What is needed
All of the data, from the first line to the last, should be reproduced without alteration.

.....

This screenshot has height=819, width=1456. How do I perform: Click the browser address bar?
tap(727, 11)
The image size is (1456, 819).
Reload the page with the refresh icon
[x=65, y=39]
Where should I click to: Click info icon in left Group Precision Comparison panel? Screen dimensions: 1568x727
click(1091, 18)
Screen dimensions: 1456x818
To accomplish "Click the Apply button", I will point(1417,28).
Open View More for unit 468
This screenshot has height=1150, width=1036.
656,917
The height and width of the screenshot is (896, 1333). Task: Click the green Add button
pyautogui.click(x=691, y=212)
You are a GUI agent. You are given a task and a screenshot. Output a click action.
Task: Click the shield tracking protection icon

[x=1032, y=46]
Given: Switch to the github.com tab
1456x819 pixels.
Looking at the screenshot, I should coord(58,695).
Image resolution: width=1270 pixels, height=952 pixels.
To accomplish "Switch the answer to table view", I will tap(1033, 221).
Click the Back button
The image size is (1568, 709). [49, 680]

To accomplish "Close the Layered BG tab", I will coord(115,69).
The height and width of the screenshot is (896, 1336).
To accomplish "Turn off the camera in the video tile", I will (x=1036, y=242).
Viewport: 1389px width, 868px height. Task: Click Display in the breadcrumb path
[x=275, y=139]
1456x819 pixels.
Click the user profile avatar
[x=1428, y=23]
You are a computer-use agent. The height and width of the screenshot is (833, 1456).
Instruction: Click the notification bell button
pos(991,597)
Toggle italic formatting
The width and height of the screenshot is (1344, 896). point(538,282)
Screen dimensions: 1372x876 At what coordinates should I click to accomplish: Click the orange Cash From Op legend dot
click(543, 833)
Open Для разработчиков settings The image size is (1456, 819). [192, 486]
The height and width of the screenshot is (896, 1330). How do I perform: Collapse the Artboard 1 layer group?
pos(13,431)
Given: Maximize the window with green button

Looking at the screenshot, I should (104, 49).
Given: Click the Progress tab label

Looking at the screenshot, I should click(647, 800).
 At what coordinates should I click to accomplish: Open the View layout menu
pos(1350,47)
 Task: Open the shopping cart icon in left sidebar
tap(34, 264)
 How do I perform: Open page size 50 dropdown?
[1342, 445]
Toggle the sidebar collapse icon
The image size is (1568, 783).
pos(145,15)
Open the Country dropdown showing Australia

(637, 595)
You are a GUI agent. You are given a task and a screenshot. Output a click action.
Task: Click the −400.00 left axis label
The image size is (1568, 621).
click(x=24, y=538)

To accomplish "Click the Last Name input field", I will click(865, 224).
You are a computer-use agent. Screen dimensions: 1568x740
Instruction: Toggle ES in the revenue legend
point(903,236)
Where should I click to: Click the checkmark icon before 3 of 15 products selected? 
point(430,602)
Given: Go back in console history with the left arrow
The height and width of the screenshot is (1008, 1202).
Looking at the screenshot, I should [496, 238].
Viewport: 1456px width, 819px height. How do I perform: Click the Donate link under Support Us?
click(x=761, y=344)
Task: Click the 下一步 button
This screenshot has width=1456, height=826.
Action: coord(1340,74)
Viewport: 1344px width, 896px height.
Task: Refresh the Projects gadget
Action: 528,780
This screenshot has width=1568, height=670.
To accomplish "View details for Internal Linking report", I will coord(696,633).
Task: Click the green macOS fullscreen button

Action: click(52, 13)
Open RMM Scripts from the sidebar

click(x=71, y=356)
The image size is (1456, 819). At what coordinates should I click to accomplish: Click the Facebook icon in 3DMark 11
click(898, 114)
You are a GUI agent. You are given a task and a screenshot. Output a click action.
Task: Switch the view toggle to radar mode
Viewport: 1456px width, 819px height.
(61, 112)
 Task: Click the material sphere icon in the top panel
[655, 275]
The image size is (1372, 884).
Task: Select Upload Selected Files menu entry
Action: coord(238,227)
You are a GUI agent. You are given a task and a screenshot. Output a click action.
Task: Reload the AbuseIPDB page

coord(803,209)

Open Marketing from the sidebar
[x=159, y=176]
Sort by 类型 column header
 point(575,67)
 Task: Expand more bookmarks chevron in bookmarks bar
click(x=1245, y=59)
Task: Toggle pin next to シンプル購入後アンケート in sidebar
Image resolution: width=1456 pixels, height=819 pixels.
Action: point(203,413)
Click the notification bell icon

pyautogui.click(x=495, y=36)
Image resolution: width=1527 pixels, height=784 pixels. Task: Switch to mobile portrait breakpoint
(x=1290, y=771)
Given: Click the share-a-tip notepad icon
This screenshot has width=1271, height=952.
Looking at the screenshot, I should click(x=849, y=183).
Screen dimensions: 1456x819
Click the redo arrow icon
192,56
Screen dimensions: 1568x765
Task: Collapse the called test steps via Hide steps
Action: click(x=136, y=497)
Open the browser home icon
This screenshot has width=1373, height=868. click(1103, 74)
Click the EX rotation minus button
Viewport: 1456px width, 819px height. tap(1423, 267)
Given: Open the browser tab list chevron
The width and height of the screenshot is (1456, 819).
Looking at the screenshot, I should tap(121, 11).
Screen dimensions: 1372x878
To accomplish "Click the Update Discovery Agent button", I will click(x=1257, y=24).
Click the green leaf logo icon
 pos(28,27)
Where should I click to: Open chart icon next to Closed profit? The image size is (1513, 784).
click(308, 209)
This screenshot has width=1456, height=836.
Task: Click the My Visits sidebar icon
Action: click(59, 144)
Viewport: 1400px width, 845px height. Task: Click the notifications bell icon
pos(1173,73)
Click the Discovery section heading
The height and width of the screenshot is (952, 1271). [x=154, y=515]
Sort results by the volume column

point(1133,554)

.....

Solution to the exercise
This screenshot has height=819, width=1456. How do I perform: Click the browser address bar?
tap(727, 11)
The image size is (1456, 819).
Reload the page with the refresh icon
[x=65, y=39]
Where should I click to: Click info icon in left Group Precision Comparison panel? Screen dimensions: 1568x727
click(1091, 18)
Screen dimensions: 1456x818
To accomplish "Click the Apply button", I will point(1417,28).
Open View More for unit 468
This screenshot has height=1150, width=1036.
656,917
The height and width of the screenshot is (896, 1333). Task: Click the green Add button
pyautogui.click(x=691, y=212)
You are a GUI agent. You are given a task and a screenshot. Output a click action.
Task: Click the shield tracking protection icon

[x=1032, y=46]
Given: Switch to the github.com tab
1456x819 pixels.
Looking at the screenshot, I should coord(58,695).
Image resolution: width=1270 pixels, height=952 pixels.
To accomplish "Switch the answer to table view", I will tap(1033, 221).
Click the Back button
The image size is (1568, 709). [49, 680]

To accomplish "Close the Layered BG tab", I will coord(115,69).
The height and width of the screenshot is (896, 1336).
To accomplish "Turn off the camera in the video tile", I will (x=1036, y=242).
Viewport: 1389px width, 868px height. Task: Click Display in the breadcrumb path
[x=275, y=139]
1456x819 pixels.
Click the user profile avatar
[x=1428, y=23]
You are a computer-use agent. The height and width of the screenshot is (833, 1456).
Instruction: Click the notification bell button
pos(991,597)
Toggle italic formatting
The width and height of the screenshot is (1344, 896). point(538,282)
Screen dimensions: 1372x876 At what coordinates should I click to accomplish: Click the orange Cash From Op legend dot
click(543, 833)
Open Для разработчиков settings The image size is (1456, 819). [192, 486]
The height and width of the screenshot is (896, 1330). How do I perform: Collapse the Artboard 1 layer group?
pos(13,431)
Given: Maximize the window with green button

Looking at the screenshot, I should (104, 49).
Given: Click the Progress tab label

Looking at the screenshot, I should click(647, 800).
 At what coordinates should I click to accomplish: Open the View layout menu
pos(1350,47)
 Task: Open the shopping cart icon in left sidebar
tap(34, 264)
 How do I perform: Open page size 50 dropdown?
[1342, 445]
Toggle the sidebar collapse icon
The image size is (1568, 783).
pos(145,15)
Open the Country dropdown showing Australia

(637, 595)
You are a GUI agent. You are given a task and a screenshot. Output a click action.
Task: Click the −400.00 left axis label
The image size is (1568, 621).
click(x=24, y=538)

To accomplish "Click the Last Name input field", I will click(865, 224).
You are a computer-use agent. Screen dimensions: 1568x740
Instruction: Toggle ES in the revenue legend
point(903,236)
Where should I click to: Click the checkmark icon before 3 of 15 products selected? 
point(430,602)
Given: Go back in console history with the left arrow
The height and width of the screenshot is (1008, 1202).
Looking at the screenshot, I should [496, 238].
Viewport: 1456px width, 819px height. How do I perform: Click the Donate link under Support Us?
click(x=761, y=344)
Task: Click the 下一步 button
This screenshot has width=1456, height=826.
Action: coord(1340,74)
Viewport: 1344px width, 896px height.
Task: Refresh the Projects gadget
Action: 528,780
This screenshot has width=1568, height=670.
To accomplish "View details for Internal Linking report", I will coord(696,633).
Task: Click the green macOS fullscreen button

Action: click(52, 13)
Open RMM Scripts from the sidebar

click(x=71, y=356)
The image size is (1456, 819). At what coordinates should I click to accomplish: Click the Facebook icon in 3DMark 11
click(898, 114)
You are a GUI agent. You are given a task and a screenshot. Output a click action.
Task: Switch the view toggle to radar mode
Viewport: 1456px width, 819px height.
(61, 112)
 Task: Click the material sphere icon in the top panel
[655, 275]
The image size is (1372, 884).
Task: Select Upload Selected Files menu entry
Action: coord(238,227)
You are a GUI agent. You are given a task and a screenshot. Output a click action.
Task: Reload the AbuseIPDB page

coord(803,209)

Open Marketing from the sidebar
[x=159, y=176]
Sort by 类型 column header
 point(575,67)
 Task: Expand more bookmarks chevron in bookmarks bar
click(x=1245, y=59)
Task: Toggle pin next to シンプル購入後アンケート in sidebar
Image resolution: width=1456 pixels, height=819 pixels.
Action: point(203,413)
Click the notification bell icon

pyautogui.click(x=495, y=36)
Image resolution: width=1527 pixels, height=784 pixels. Task: Switch to mobile portrait breakpoint
(x=1290, y=771)
Given: Click the share-a-tip notepad icon
This screenshot has width=1271, height=952.
Looking at the screenshot, I should click(x=849, y=183).
Screen dimensions: 1456x819
Click the redo arrow icon
192,56
Screen dimensions: 1568x765
Task: Collapse the called test steps via Hide steps
Action: click(x=136, y=497)
Open the browser home icon
This screenshot has width=1373, height=868. click(1103, 74)
Click the EX rotation minus button
Viewport: 1456px width, 819px height. tap(1423, 267)
Given: Open the browser tab list chevron
The width and height of the screenshot is (1456, 819).
Looking at the screenshot, I should tap(121, 11).
Screen dimensions: 1372x878
To accomplish "Click the Update Discovery Agent button", I will click(x=1257, y=24).
Click the green leaf logo icon
 pos(28,27)
Where should I click to: Open chart icon next to Closed profit? The image size is (1513, 784).
click(308, 209)
This screenshot has width=1456, height=836.
Task: Click the My Visits sidebar icon
Action: click(59, 144)
Viewport: 1400px width, 845px height. Task: Click the notifications bell icon
pos(1173,73)
Click the Discovery section heading
The height and width of the screenshot is (952, 1271). [x=154, y=515]
Sort results by the volume column

point(1133,554)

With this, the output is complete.